En medio de una creciente crisis nacional vinculada a la mala calidad de los combustibles, el vicepresidente del Estado, Edmand Lara, planteó de manera formal la interpelación al Ministro de Hidrocarburos, con el fin de que brinde explicaciones claras sobre la situación y las acciones asumidas por el Gobierno frente a las denuncias que se registran en distintos puntos del país. La propuesta surge ante el aumento de reclamos ciudadanos y la falta de respuestas concretas sobre la calidad de la gasolina que se distribuye a nivel nacional.
La iniciativa se da luego de múltiples denuncias de choferes, transportistas, productores, mototaxistas y sectores urbanos, quienes reportaron daños mecánicos significativos en sus vehículos y maquinaria tras cargar combustible. Entre las fallas más frecuentes se mencionan problemas en motores, inyectores, bombas de combustible, filtros, sistemas de combustión y equipos utilizados en actividades productivas, lo que ha generado pérdidas económicas y la paralización parcial de diversas labores.

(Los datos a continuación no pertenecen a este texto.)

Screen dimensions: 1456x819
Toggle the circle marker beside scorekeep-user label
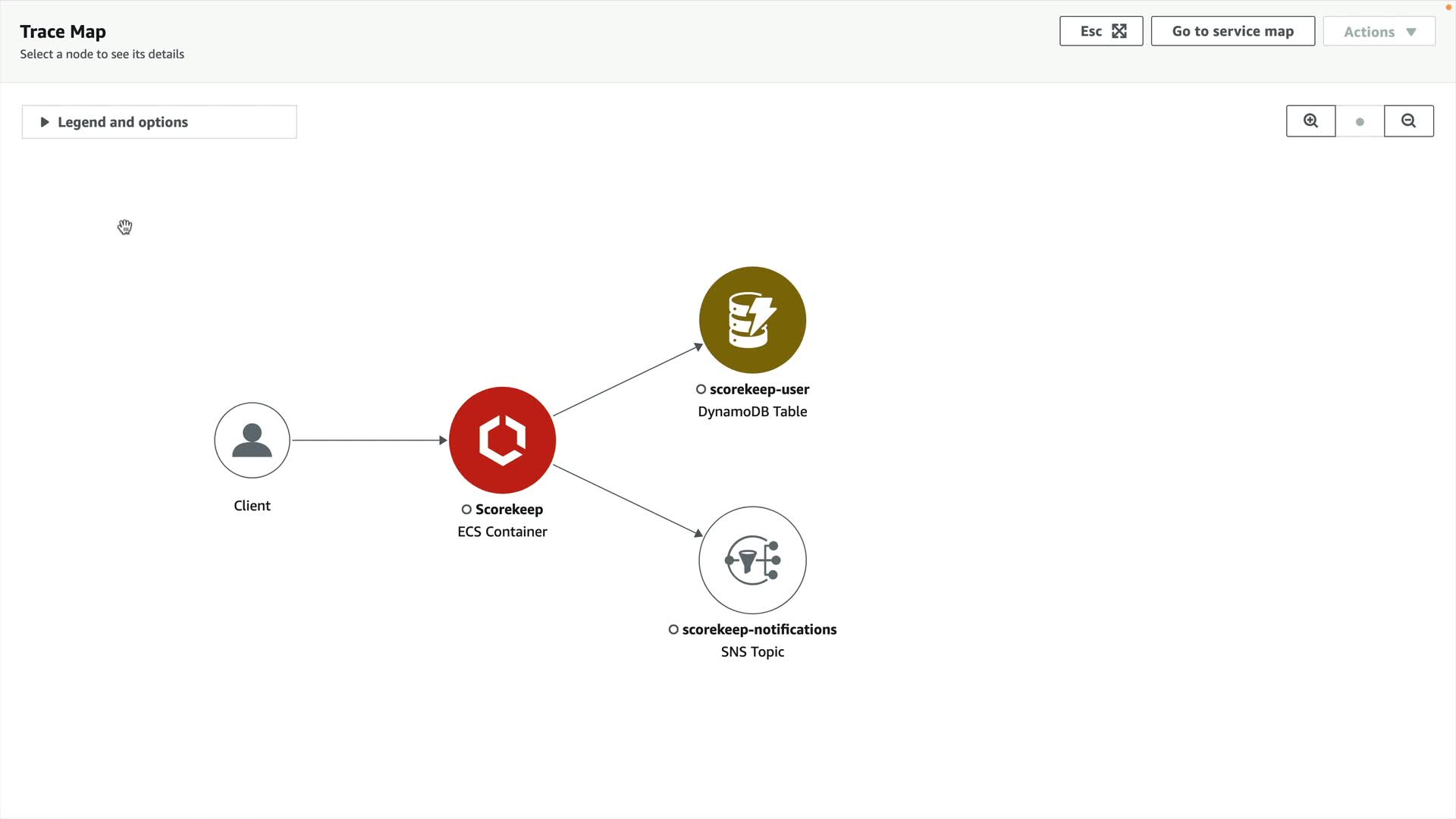(701, 390)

Los sectores afectados sostienen que la gasolina estaría presuntamente fuera de los estándares técnicos de calidad, e incluso fue calificada como “desestabilizada”, situación que habría provocado un deterioro acelerado de los sistemas mecánicos. Estas denuncias derivaron en protestas, bloqueos y movilizaciones, además de reclamos de resarcimiento económico por los gastos de reparación que enfrentan los propietarios de vehículos y maquinaria dañada.
Lara señaló que la interpelación busca transparentar el manejo del sector hidrocarburos, conocer los procedimientos de control de calidad que se aplican al combustible desde su importación hasta su distribución, y establecer si existieron fallas o negligencias en la cadena de suministro. Asimismo, remarcó la necesidad de que las autoridades identifiquen a los responsables y adopten medidas correctivas inmediatas para evitar que la problemática continúe afectando a la población.
Finalmente, el vicepresidente subrayó que este tema no solo tiene implicaciones técnicas, sino también económicas y sociales, ya que impacta directamente en el transporte, la producción y el abastecimiento de productos básicos. En ese contexto, diversos sectores exigen respuestas oficiales, garantías sobre la calidad del combustible y soluciones concretas que devuelvan la confianza de la ciudadanía y eviten un mayor conflicto social.